To do
What you return must match the listing word for word.
== == ==
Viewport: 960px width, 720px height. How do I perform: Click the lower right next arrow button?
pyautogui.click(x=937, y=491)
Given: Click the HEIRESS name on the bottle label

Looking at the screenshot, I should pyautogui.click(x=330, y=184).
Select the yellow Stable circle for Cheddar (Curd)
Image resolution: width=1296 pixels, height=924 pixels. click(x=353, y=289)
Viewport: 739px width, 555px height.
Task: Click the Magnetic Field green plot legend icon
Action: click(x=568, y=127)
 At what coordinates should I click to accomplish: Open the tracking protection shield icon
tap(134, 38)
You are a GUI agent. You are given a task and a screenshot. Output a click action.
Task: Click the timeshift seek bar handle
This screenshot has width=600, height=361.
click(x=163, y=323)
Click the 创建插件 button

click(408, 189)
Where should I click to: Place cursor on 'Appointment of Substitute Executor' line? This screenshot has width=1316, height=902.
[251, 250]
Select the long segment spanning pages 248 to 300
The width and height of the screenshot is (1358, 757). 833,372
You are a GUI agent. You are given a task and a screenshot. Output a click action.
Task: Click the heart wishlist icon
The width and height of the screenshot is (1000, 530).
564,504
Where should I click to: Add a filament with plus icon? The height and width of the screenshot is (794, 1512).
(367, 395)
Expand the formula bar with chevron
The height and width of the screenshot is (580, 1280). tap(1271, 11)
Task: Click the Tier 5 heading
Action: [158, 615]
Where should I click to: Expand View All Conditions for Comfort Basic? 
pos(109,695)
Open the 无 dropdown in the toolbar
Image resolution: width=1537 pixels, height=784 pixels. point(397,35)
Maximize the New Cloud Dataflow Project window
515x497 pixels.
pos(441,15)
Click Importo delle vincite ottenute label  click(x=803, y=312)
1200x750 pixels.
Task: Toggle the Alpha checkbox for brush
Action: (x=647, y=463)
== == ==
Task answer
Viewport: 960px width, 720px height. How do I perform: Click the lower right next arrow button?
pyautogui.click(x=937, y=491)
Given: Click the HEIRESS name on the bottle label

Looking at the screenshot, I should pyautogui.click(x=330, y=184).
Select the yellow Stable circle for Cheddar (Curd)
Image resolution: width=1296 pixels, height=924 pixels. click(x=353, y=289)
Viewport: 739px width, 555px height.
Task: Click the Magnetic Field green plot legend icon
Action: click(x=568, y=127)
 At what coordinates should I click to accomplish: Open the tracking protection shield icon
tap(134, 38)
You are a GUI agent. You are given a task and a screenshot. Output a click action.
Task: Click the timeshift seek bar handle
This screenshot has width=600, height=361.
click(x=163, y=323)
Click the 创建插件 button

click(408, 189)
Where should I click to: Place cursor on 'Appointment of Substitute Executor' line? This screenshot has width=1316, height=902.
[251, 250]
Select the long segment spanning pages 248 to 300
The width and height of the screenshot is (1358, 757). 833,372
You are a GUI agent. You are given a task and a screenshot. Output a click action.
Task: Click the heart wishlist icon
The width and height of the screenshot is (1000, 530).
564,504
Where should I click to: Add a filament with plus icon? The height and width of the screenshot is (794, 1512).
(367, 395)
Expand the formula bar with chevron
The height and width of the screenshot is (580, 1280). tap(1271, 11)
Task: Click the Tier 5 heading
Action: [158, 615]
Where should I click to: Expand View All Conditions for Comfort Basic? 
pos(109,695)
Open the 无 dropdown in the toolbar
Image resolution: width=1537 pixels, height=784 pixels. point(397,35)
Maximize the New Cloud Dataflow Project window
515x497 pixels.
pos(441,15)
Click Importo delle vincite ottenute label  click(x=803, y=312)
1200x750 pixels.
Task: Toggle the Alpha checkbox for brush
Action: (x=647, y=463)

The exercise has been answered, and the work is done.